Top-soil organic carbon (SOC) prediction is fundamental to agricultural sustainability, land use policy and fertilization planning. Existing approaches face two limitations: they pair hand-crafted covariates with classical ML or single-modal deep models that miss rich spectral and temporal information, and grid-based architectures ignore the irregular spatial structure of field measurements. We introduce SpTGNN, a multi-modal spatio-temporal graph neural network addressing both. SpTGNN represents soil measurements as nodes in a heterogeneous graph with three edge types (spatial proximity, spectral similarity, elevation), and applies relational graph attention to learn separate patterns per relation. A fine-tuned TerraMind encoder extracts node features from Sentinel-2, Sentinel-1 and DEM signals, combined with per-sample environmental covariates and learned positional and temporal embeddings.

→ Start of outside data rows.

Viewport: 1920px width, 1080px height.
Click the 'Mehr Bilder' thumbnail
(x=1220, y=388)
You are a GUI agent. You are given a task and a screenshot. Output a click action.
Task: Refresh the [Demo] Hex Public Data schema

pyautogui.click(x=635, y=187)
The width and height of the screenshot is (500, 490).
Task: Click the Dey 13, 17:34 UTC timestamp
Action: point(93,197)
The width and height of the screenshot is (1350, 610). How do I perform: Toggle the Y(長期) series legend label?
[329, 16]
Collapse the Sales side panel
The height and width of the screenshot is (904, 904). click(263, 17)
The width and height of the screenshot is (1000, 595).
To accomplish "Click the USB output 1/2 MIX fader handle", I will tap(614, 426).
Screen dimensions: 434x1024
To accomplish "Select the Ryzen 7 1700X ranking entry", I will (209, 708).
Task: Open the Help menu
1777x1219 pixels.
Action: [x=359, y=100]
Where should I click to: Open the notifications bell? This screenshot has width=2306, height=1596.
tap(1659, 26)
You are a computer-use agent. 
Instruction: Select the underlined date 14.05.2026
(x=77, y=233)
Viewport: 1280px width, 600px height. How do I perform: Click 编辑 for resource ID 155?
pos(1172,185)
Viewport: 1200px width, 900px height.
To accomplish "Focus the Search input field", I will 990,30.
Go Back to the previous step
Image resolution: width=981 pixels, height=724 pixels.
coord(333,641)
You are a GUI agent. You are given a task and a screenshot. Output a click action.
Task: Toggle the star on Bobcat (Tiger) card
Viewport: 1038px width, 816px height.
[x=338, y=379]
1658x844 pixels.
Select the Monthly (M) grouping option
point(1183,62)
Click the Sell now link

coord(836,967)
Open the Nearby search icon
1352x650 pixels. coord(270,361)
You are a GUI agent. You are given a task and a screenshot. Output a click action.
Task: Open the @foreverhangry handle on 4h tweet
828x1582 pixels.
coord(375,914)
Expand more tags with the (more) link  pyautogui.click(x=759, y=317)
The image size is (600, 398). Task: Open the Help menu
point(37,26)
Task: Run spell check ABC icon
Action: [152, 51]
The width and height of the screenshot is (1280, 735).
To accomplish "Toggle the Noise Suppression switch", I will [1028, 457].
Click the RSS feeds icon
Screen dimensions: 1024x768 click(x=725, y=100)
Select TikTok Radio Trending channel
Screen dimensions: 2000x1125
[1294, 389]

A sparse Mixture-of-Experts module fuses the four streams via top-k routing. Uncertainty is captured by pairing heteroscedastic regression (aleatoric) with deep ensembles (epistemic), and a Moran's I penalty regularizes spatial autocorrelation. We evaluate on a global SOC corpus split into three regional instances (\sim49k samples globally, Africa \sim26k, Europe \sim14k). Our 5-member deep ensemble reports R^2=0.762, RMSE =3.51\pm0.48 g/kg and MAPE =22.9% on the Africa test split, improving over a tabular XGBoost baseline; the best single checkpoint reaches validation R^2=0.864. Ablations confirm the heterogeneous graph, MoE fusion and fine-tuned backbone each contribute substantively, and the ensemble UQ stack achieves post-calibration ECE of 0.031 (hybrid) and 0.026 (β-NLL). To our knowledge, this is the first framework to unify foundation-model feature extraction, heterogeneous graph attention and decomposed uncertainty quantification for SOC estimation.